## PROBLEM STATEMENT
Render every line of the items below as a Markdown table with the columns No. and Line, numbering the rows and skipping blank lines. Leave the pictures out of the table.

## MATERIAL
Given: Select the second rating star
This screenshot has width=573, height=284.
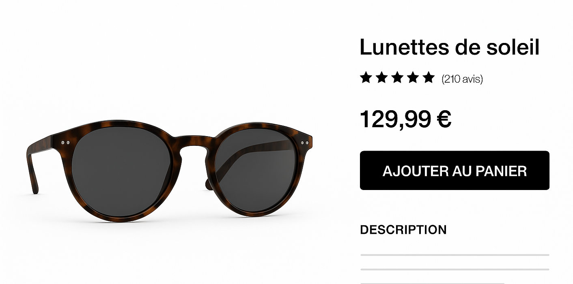Looking at the screenshot, I should click(x=381, y=77).
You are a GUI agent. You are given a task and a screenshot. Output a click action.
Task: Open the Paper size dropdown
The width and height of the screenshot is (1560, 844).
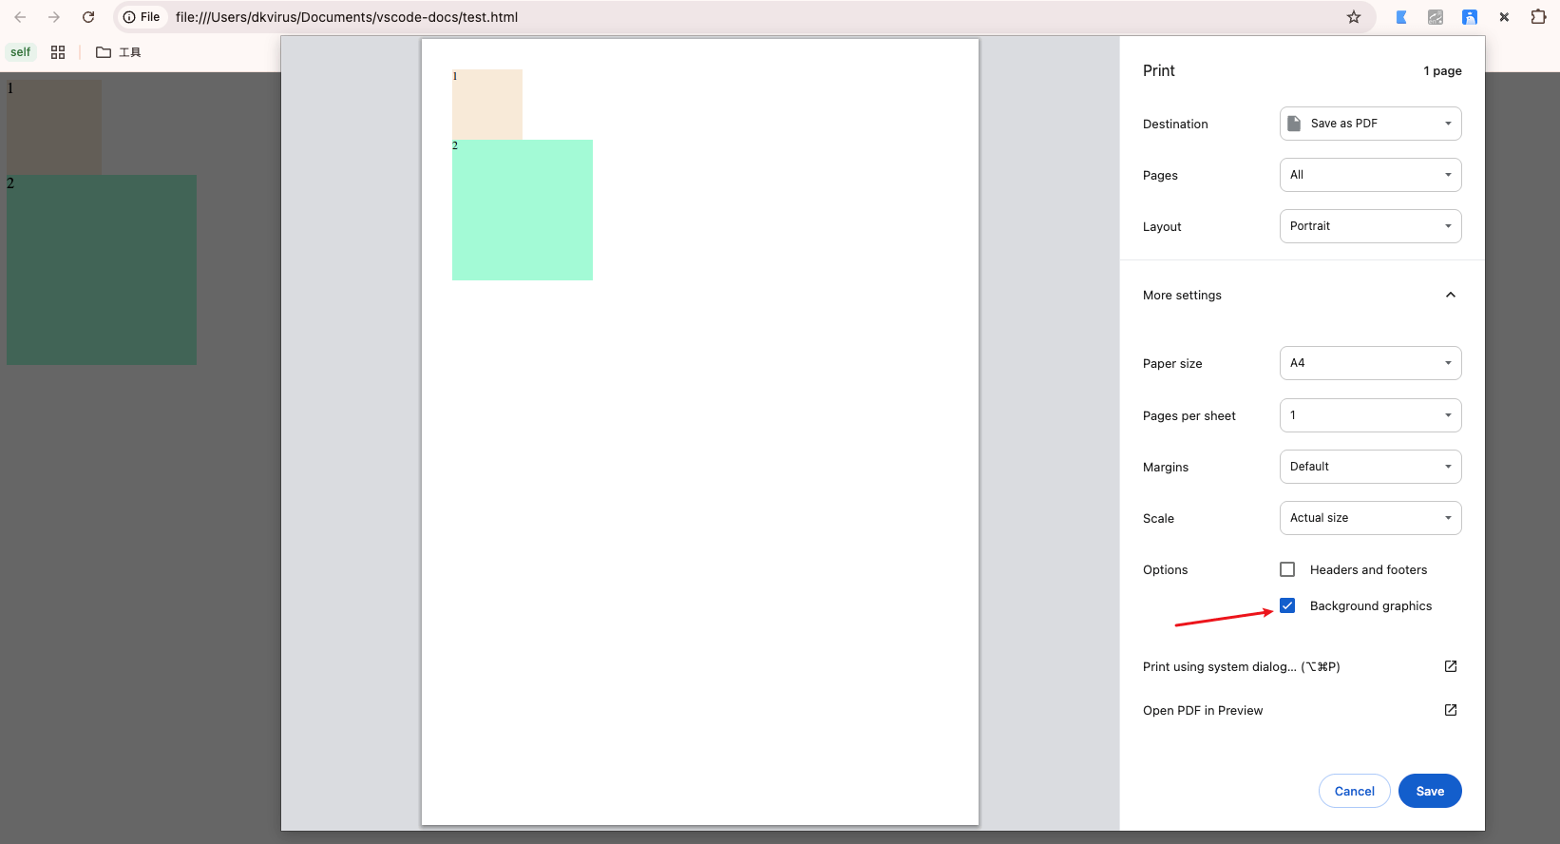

## OUTPUT FOR THIS TASK
| No. | Line |
|---|---|
| 1 | Given: Select the second rating star |
| 2 | This screenshot has width=573, height=284. |
| 3 | Looking at the screenshot, I should click(x=381, y=77). |
| 4 | You are a GUI agent. You are given a task and a screenshot. Output a click action. |
| 5 | Task: Open the Paper size dropdown |
| 6 | The width and height of the screenshot is (1560, 844). |